====== Dataset excerpts
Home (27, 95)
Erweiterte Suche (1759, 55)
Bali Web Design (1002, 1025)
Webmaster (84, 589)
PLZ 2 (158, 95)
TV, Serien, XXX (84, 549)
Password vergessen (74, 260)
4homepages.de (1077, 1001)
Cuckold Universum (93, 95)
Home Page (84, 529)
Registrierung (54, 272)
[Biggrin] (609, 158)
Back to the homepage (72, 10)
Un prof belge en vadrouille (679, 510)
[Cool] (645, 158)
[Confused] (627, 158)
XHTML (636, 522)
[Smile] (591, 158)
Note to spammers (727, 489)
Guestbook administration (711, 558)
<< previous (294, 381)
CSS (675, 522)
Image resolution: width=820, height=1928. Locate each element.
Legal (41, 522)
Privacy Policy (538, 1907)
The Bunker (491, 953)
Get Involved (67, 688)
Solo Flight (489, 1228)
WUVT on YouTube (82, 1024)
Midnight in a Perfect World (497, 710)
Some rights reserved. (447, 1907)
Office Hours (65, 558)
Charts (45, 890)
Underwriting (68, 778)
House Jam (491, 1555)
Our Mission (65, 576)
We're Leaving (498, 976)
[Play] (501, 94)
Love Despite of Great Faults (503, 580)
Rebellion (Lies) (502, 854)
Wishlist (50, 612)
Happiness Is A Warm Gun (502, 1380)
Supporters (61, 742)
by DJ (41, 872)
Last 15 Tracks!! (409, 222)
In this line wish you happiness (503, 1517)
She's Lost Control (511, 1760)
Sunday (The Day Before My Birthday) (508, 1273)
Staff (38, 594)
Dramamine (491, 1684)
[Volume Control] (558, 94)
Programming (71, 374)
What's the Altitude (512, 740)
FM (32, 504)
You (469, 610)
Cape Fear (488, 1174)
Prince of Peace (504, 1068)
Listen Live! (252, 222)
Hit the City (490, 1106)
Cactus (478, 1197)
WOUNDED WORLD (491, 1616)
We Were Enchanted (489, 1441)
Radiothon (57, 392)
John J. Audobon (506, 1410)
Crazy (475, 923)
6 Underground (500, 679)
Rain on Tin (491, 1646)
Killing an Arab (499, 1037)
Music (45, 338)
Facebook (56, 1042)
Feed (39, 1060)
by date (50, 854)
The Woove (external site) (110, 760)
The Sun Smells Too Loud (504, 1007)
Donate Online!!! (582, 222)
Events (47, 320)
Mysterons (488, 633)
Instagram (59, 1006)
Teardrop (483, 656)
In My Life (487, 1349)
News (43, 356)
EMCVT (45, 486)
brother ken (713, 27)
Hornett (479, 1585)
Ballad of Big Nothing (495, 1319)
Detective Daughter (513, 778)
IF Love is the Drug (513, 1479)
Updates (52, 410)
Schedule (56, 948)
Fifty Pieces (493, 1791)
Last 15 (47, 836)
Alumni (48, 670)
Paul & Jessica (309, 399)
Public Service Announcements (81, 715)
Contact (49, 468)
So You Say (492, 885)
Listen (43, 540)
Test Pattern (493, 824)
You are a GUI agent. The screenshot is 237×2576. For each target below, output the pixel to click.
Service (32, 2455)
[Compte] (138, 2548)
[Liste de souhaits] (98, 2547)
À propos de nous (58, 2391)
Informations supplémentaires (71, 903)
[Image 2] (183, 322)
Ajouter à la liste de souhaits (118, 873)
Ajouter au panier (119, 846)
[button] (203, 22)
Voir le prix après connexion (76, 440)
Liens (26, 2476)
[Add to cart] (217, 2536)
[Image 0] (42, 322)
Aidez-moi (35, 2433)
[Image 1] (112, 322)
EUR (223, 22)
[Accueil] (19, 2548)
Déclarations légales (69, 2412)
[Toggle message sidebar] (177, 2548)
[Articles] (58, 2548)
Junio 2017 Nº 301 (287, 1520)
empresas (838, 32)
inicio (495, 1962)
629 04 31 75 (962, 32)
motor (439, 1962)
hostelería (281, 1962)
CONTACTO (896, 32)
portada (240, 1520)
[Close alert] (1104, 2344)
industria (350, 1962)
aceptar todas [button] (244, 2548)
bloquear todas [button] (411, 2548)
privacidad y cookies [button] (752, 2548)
============
* Problem to solve: Pull together all lines from the data that mention the word "todas".

* Exercise result:
aceptar todas [button] (244, 2548)
bloquear todas [button] (411, 2548)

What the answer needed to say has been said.